8. The apparatus of claim 7, wherein the trap column is packed with particles having a diameter of greater than about 2 μm, and the analytical column is packed with particles having a diameter of less than about 2 μm.

9. The apparatus of claim 8, wherein the particles of the analytical column have a greater hydrophobicity than the particles of the trap column.

10. The apparatus of claim 7, wherein the temperature of the heated trap column is greater than about 45° C. and the temperature of the heated analytical column less than about 45° C.

11. The apparatus of claim 7, wherein the analytical column has an inner cross-sectional dimension in a range of about 50 μm to about 150 μm

12. A method of chemical analysis, comprising:

(a) providing a ceramic-particle-based and/or metal-based microfluidic substrate defining a trap column and an analytical column in fluidic communication with the trap column;

(b) loading a sample on the trap column while the trap column is at a temperature in a load range;

(c) heating at least a portion of the substrate containing the analytical column to provide a temperature above ambient during elution of the sample through the analytical column, wherein the trap column is incidentally heated;

(d) pumping a solvent to the trap column to elute the sample components from the trap column to the analytical column at the temperature above ambient, causing the components to elute from the analytical column;

(e) cooling at least a portion of the substrate containing the trap column, after elution of the components from the analytical column, to return the trap column to a temperature in the load range; and

(f) repeating (b) through (e) for each of one or more subsequent samples.

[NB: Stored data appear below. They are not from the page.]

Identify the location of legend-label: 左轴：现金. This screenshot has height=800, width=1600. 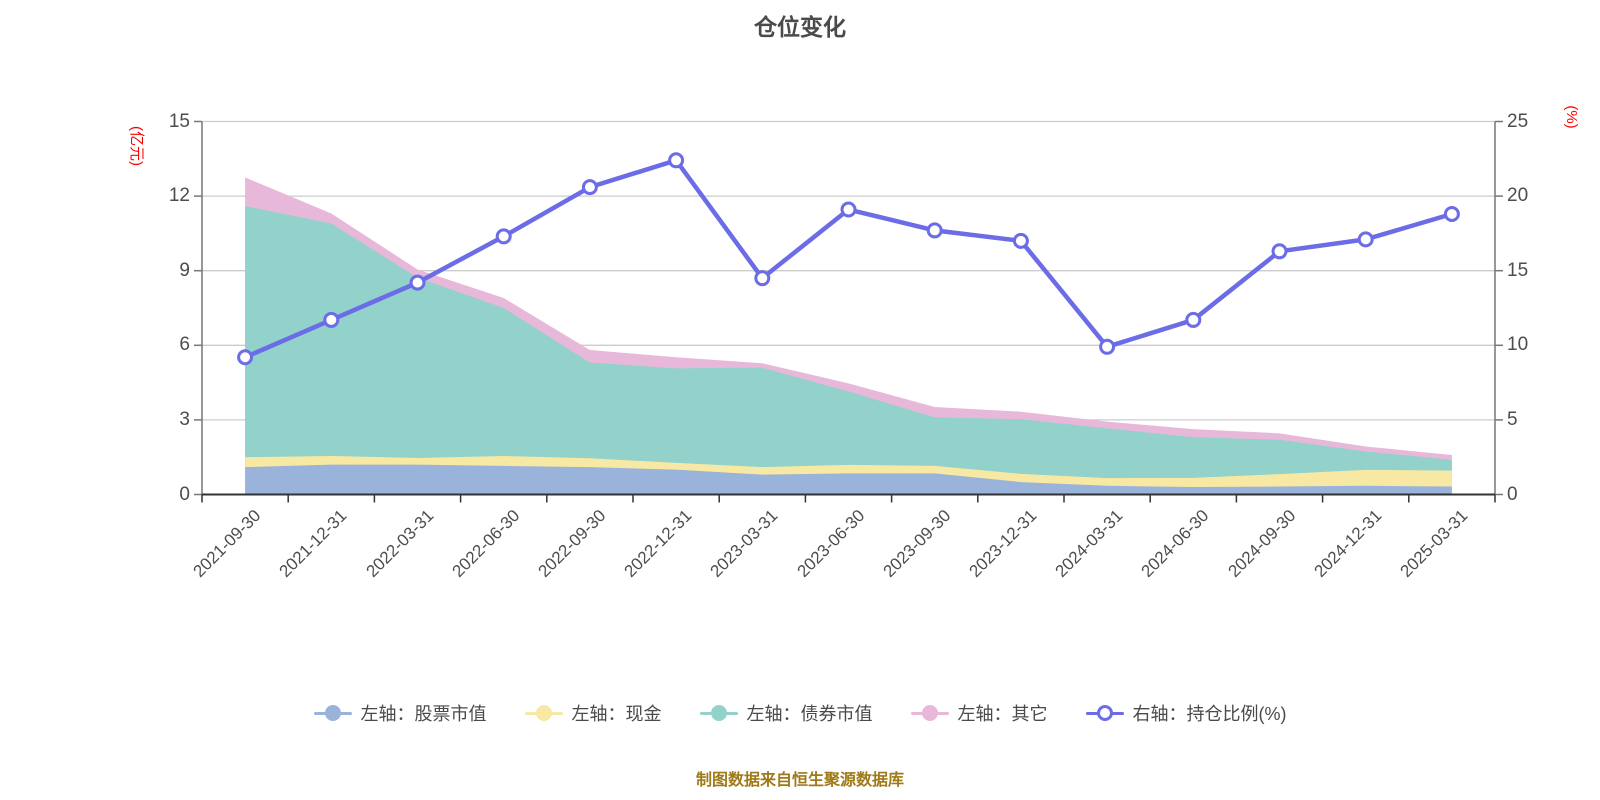
(616, 714).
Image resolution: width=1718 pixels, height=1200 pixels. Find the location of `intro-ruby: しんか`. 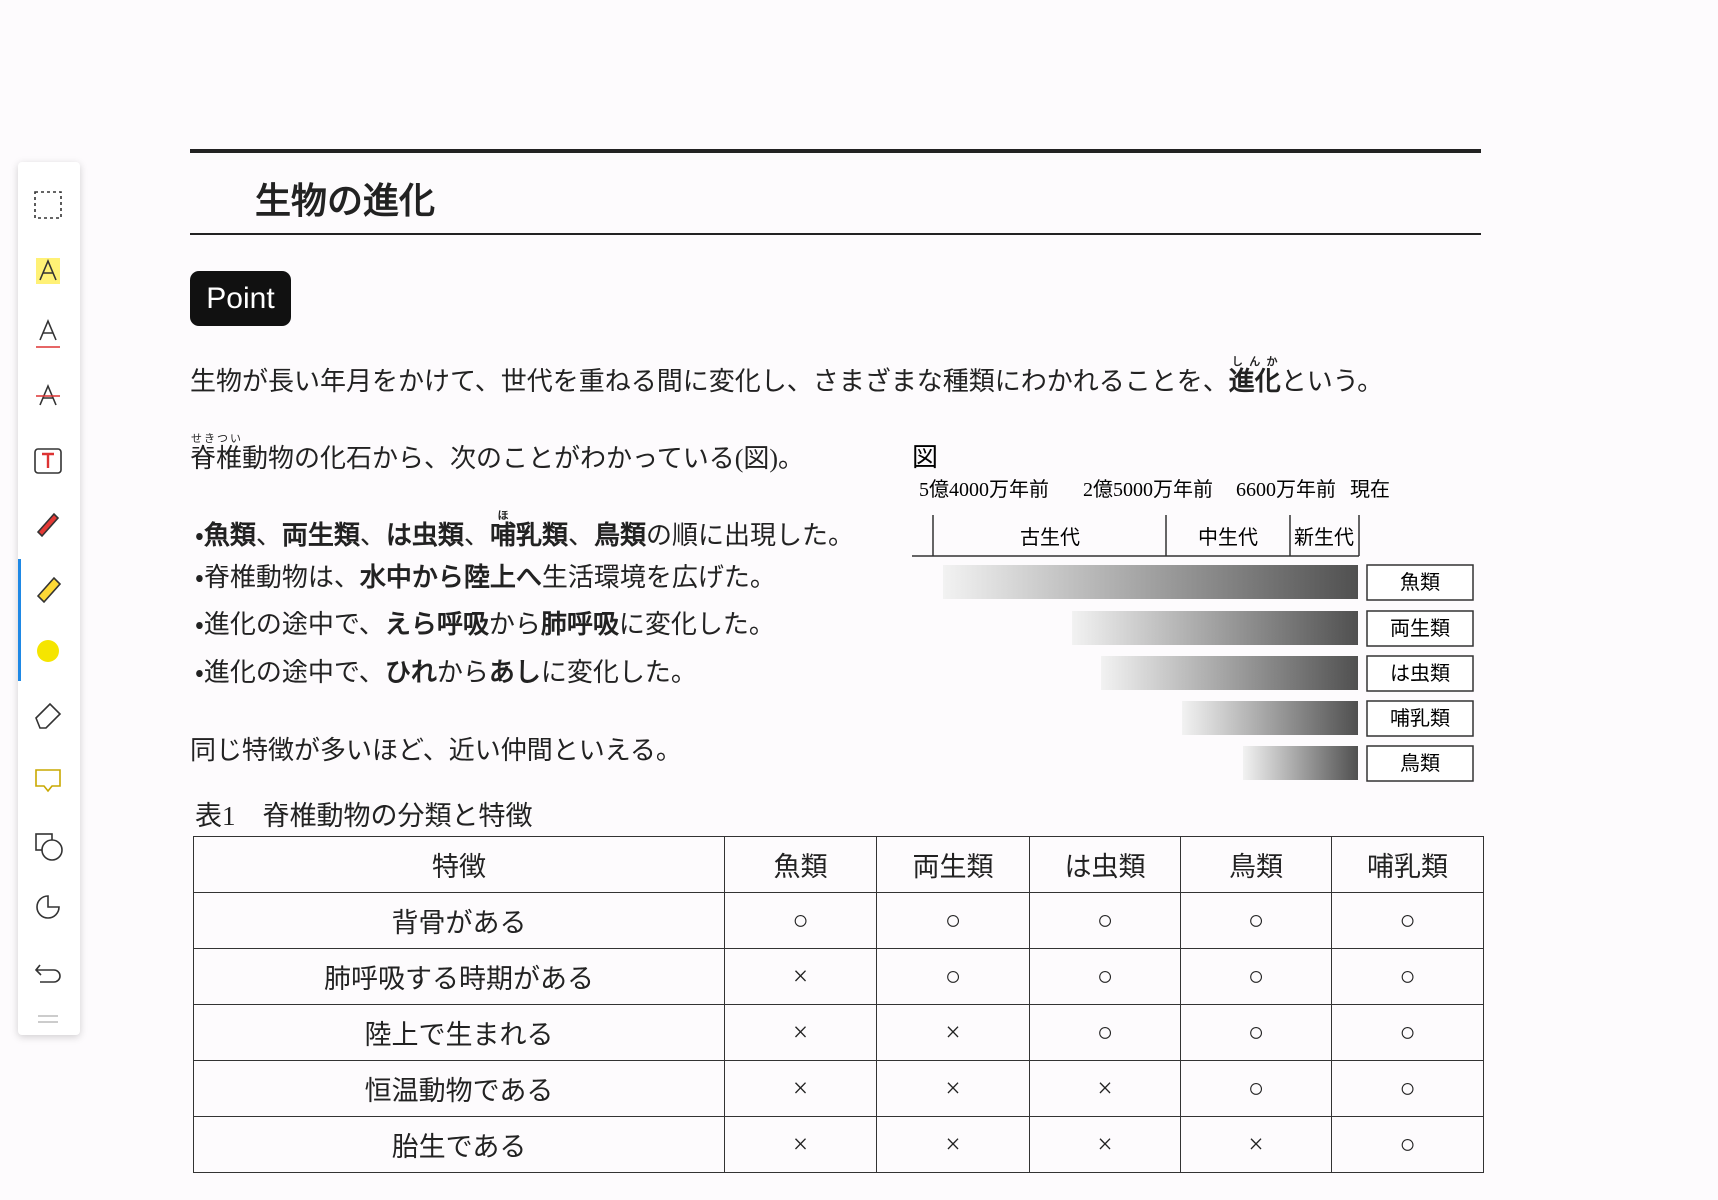

intro-ruby: しんか is located at coordinates (1254, 362).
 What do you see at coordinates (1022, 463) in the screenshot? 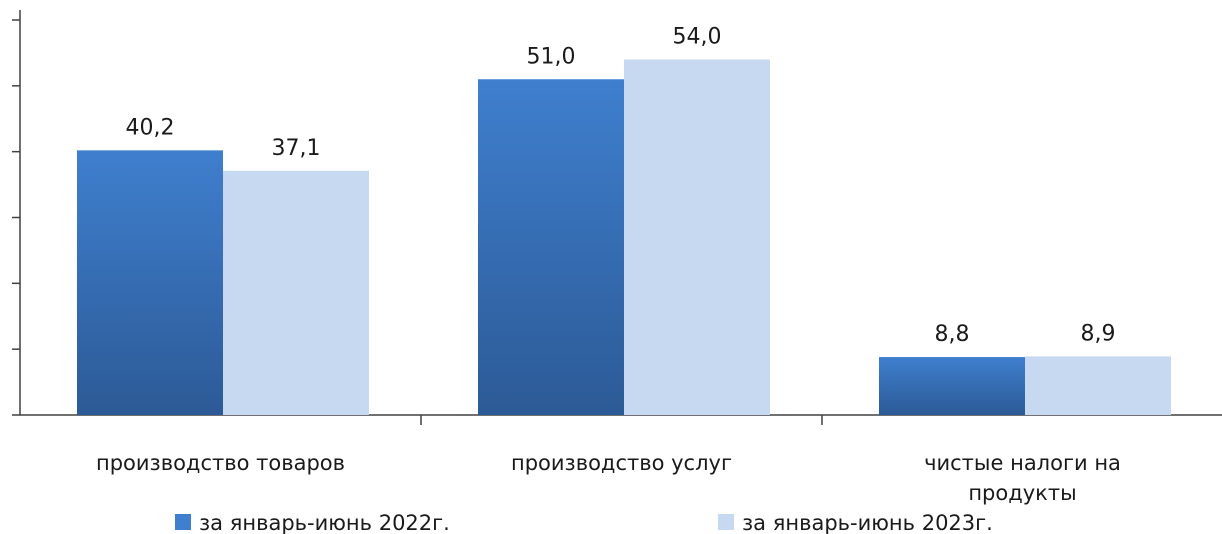
I see `category-label: чистые налоги на` at bounding box center [1022, 463].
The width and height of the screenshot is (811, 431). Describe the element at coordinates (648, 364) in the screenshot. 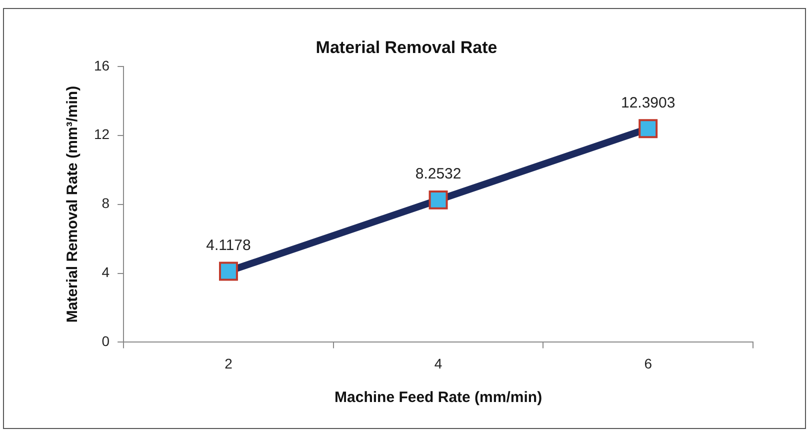

I see `x-tick-label: 6` at that location.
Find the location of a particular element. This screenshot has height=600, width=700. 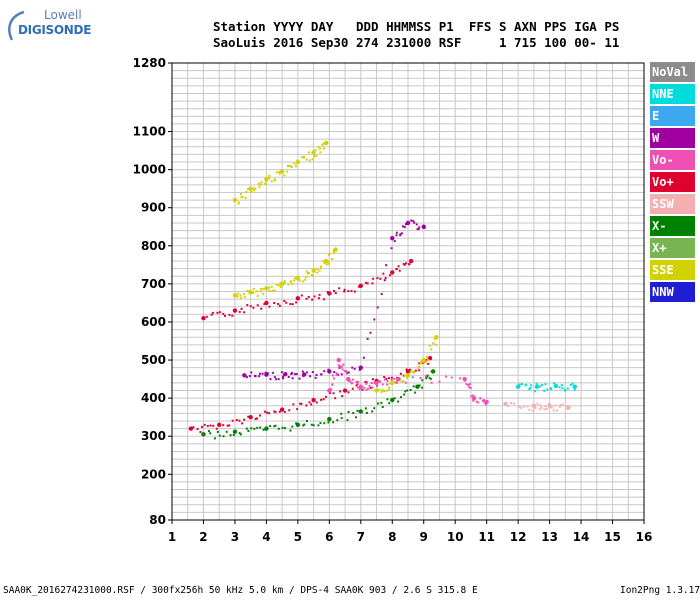

x-tick-label: 9 is located at coordinates (424, 537).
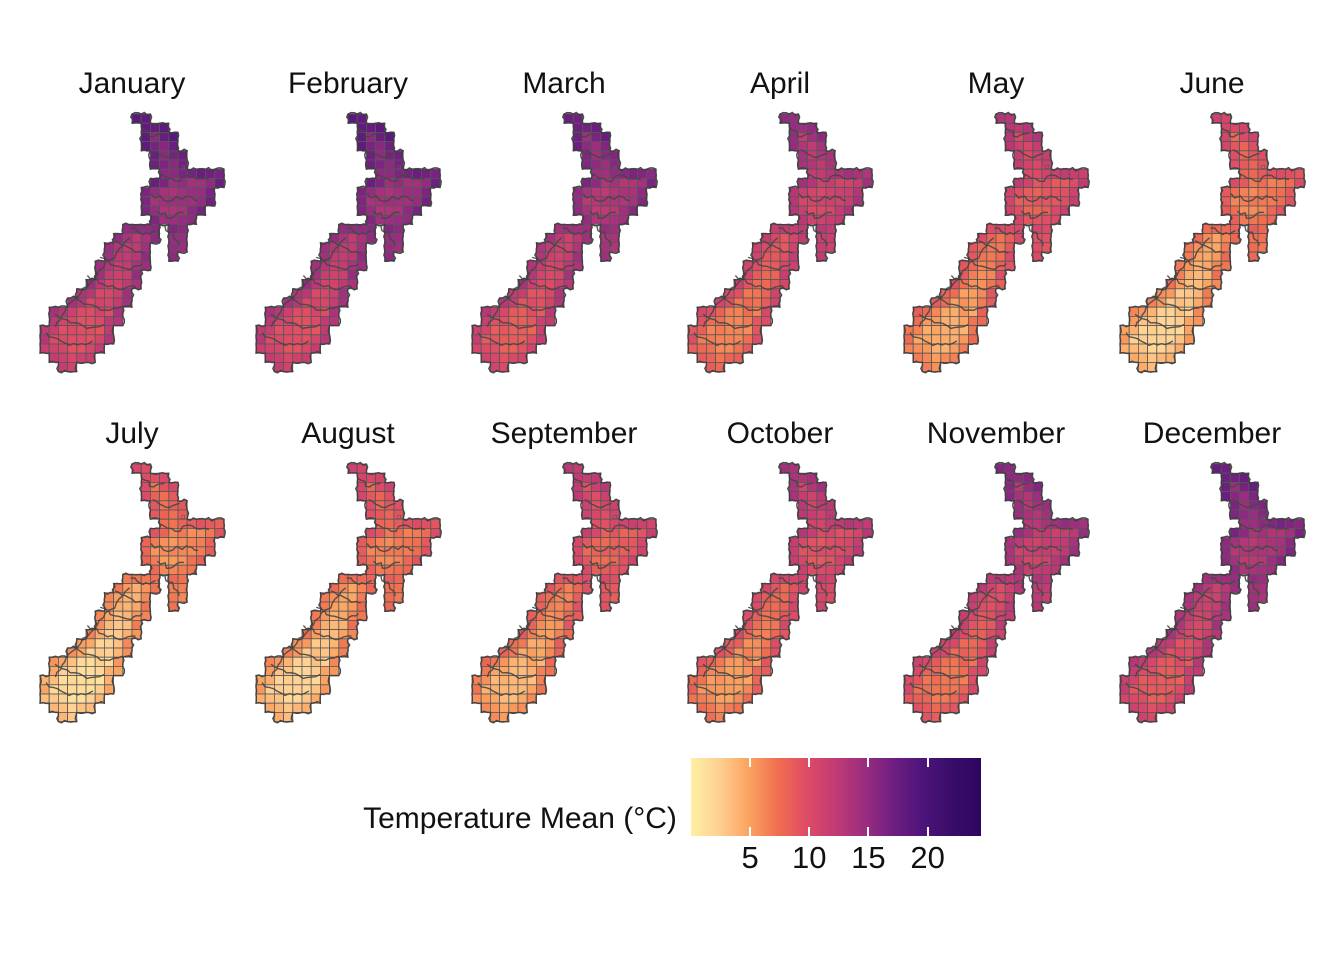 The height and width of the screenshot is (960, 1344). I want to click on map-new-zealand-february, so click(348, 242).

13. The method of claim 12, wherein the analytical column has particles having a greater hydrophobicity than particles of the trap column.

14. The method of claim 12, wherein the temperature above ambient of the heated analytical column about 35° C. or greater.

15. The method of claim 12, wherein the analytical column has an inner cross-sectional dimension in a range of about 50 μm to about 150 μm.

16. An apparatus for chromatographic separation of a sample, comprising:

a ceramic-particle-based and/or metal-based microfluidic substrate defining a trap column and an analytical column in fluidic communication with the trap column;

a fluidic conduit having an outlet disposed to direct a fluid towards a location of the trap-column to cool at least a portion of the microfluidic substrate;

a separation-column heating unit disposed to heat at least a separation column portion of the microfluidic substrate during separation of a sample; and

a solvent pump unit for pumping a solvent composition to an inlet of the trap column.

17. The apparatus of claim 16, wherein an outlet of the trap column and an inlet of the analytical column are substantially co-located, in the substrate.

18. The apparatus of claim 17, wherein a packing material of the trap column and a packing material of the analytical column are contiguous.

19. The apparatus of claim 16, wherein the analytical column has an inner cross-sectional dimension in a range of about 50 μm to about 150 μm.

20. A method of analyzing small molecules, comprising:

cooling at least a portion of an analytical column proximate to an inlet of the analytical column;

loading, onto the cooled portion of the analytical column, a nano-scale sample comprising a plurality of different small-molecule components;

heating the analytical column to promote elution of the loaded components; and

pumping a solvent, to the heated analytical column, to elute the components from the analytical column.

21. The method of claim 20, wherein the analytical column has an inner cross-sectional dimension in a range of about 150 μm to about 500 μm.

22. The method of claim 21, wherein the analytical column is disposed in a microfluidic substrate.